Procuram-se vítimas; dão-se alvíssaras
A extrema-esquerda portuguesa e a europeia andam à procura de «vítimas». Necessitam delas como de pão para a boca. Não podem viver sem elas. E até dão alvíssaras a quem as encontrar. É que as «vítimas» vão sendo cada vez mais raras. O antigo proletário aburguesou-se e passou a integrar convictamente a classe média; o trabalho modificou-se profundamente e já não se faz em barracões insalubres a doze horas por dia, nem na presença constante do capataz de confiança do patrão; o braço operário foi digitalizado e a redistribuição dos rendimentos é uma evidência económica que ninguém se atreve a negar; as mulheres já não são hoje felizmente discriminadas como outrora, a igualdade social é cada vez mais evidente; os povos (ex) colonizados estão há muito entregues ao seu próprio destino porque o têm em suas mãos, como justamente pretendiam; o antirracismo é hoje um dado ético adquirido; a imigração é bem-vinda desde que não anárquica; e a homossexualidade é hoje quase um benefício. As clivagens de classe, credo, rendimento, sexo, raça, pobreza, orientação sexual e outras estão felizmente a atenuar-se. Não tão depressa como seria desejável, mas estão. E a que se deve isso? À luta esquerdista?
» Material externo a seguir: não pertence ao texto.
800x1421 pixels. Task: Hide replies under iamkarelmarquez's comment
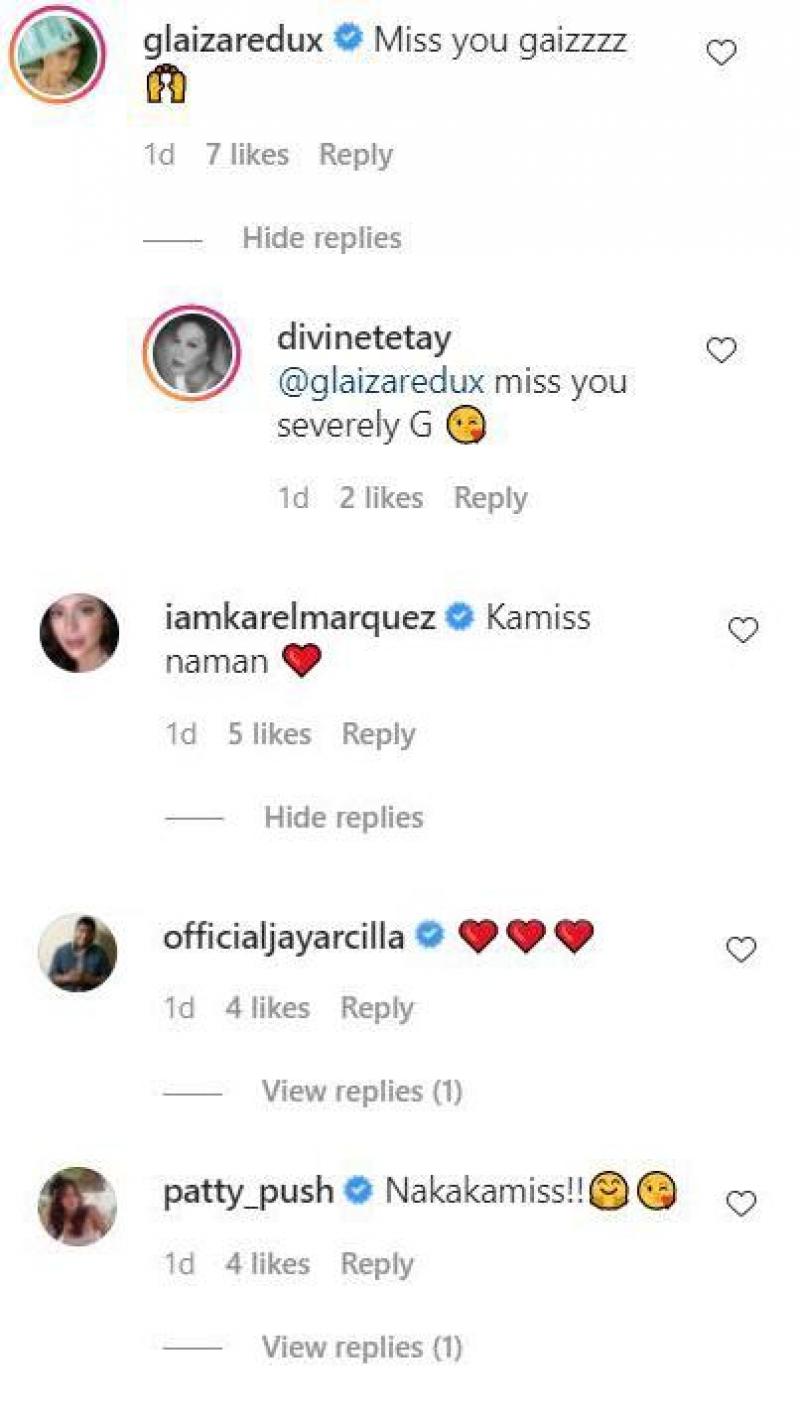tap(344, 817)
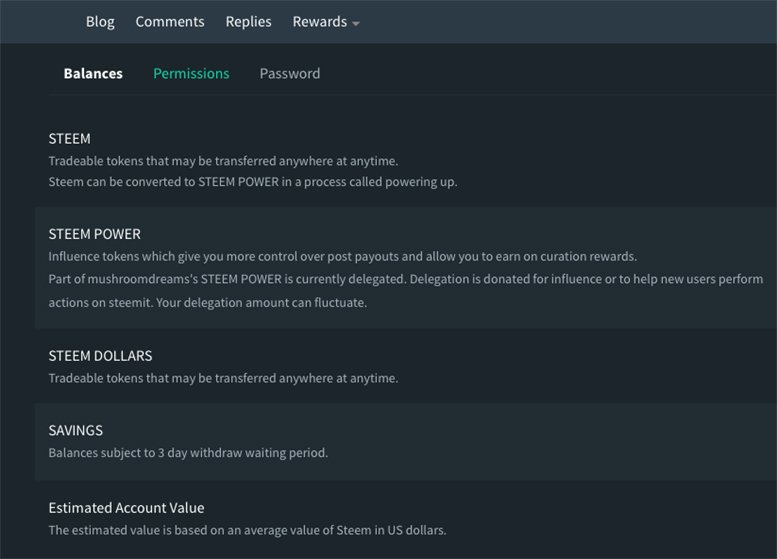Click the mushroomdreams delegation notice text
The height and width of the screenshot is (559, 777).
coord(406,290)
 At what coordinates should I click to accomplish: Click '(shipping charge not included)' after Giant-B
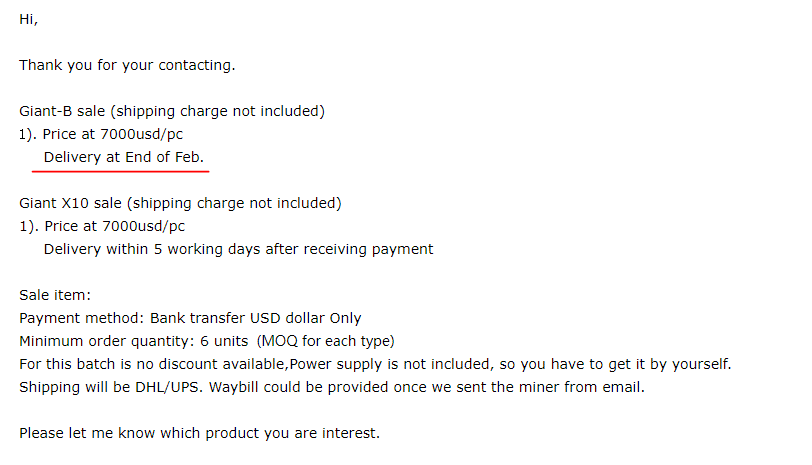tap(218, 111)
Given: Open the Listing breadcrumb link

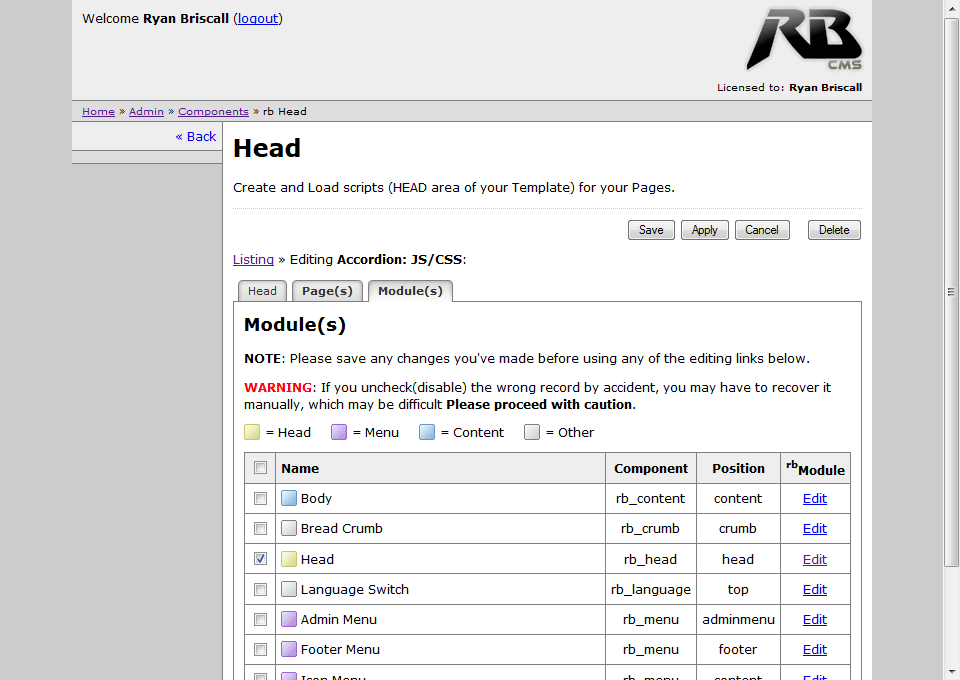Looking at the screenshot, I should (x=253, y=259).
Ou à avançada racional e ética que a democracia liberal ocidental proporcionou, porque só ela a podia proporcionar?
A luta das esquerdas foi certamente importante para chegar ao que se chegou, mas o papel principal fica a dever-se à lucidez, à exigência ética e ao bom-senso das forças vivas da sociedade civil, e de uma vida política muito mais inclusiva. Contrariamente ao que o marxismo apregoava, a sociedade civil não é um bloco homogéneo e inamovível. Os seus interesses não são inteiriços e as ideologias que lhe correspondem souberam adaptar-se à realidade. A dialéctica também existe na sociedade civil e não é apenas de oposição entre contrários, como pretendia a futurologia marxista, presa a uma visão apoucada do desenvolvimento histórico. E este faz-se mais por assimilação do que por oposição. O capital adaptou-se bem, absorveu crises, erradicou a pobreza que, em última análise, lhe não interessava, lançou fora ideologias retrógradas e desfez-se de preconceitos religiosos e metafísicos, e tudo isto sem pôr em causa a democracia política e os direitos individuais, pelo contrário. Melhor na história nunca se viu. E se a maioria dos antigos países comunistas está hoje na rota do desenvolvimento e da democratização, naturalmente que com escolhos e dificuldades, em larga medida a ele o devem.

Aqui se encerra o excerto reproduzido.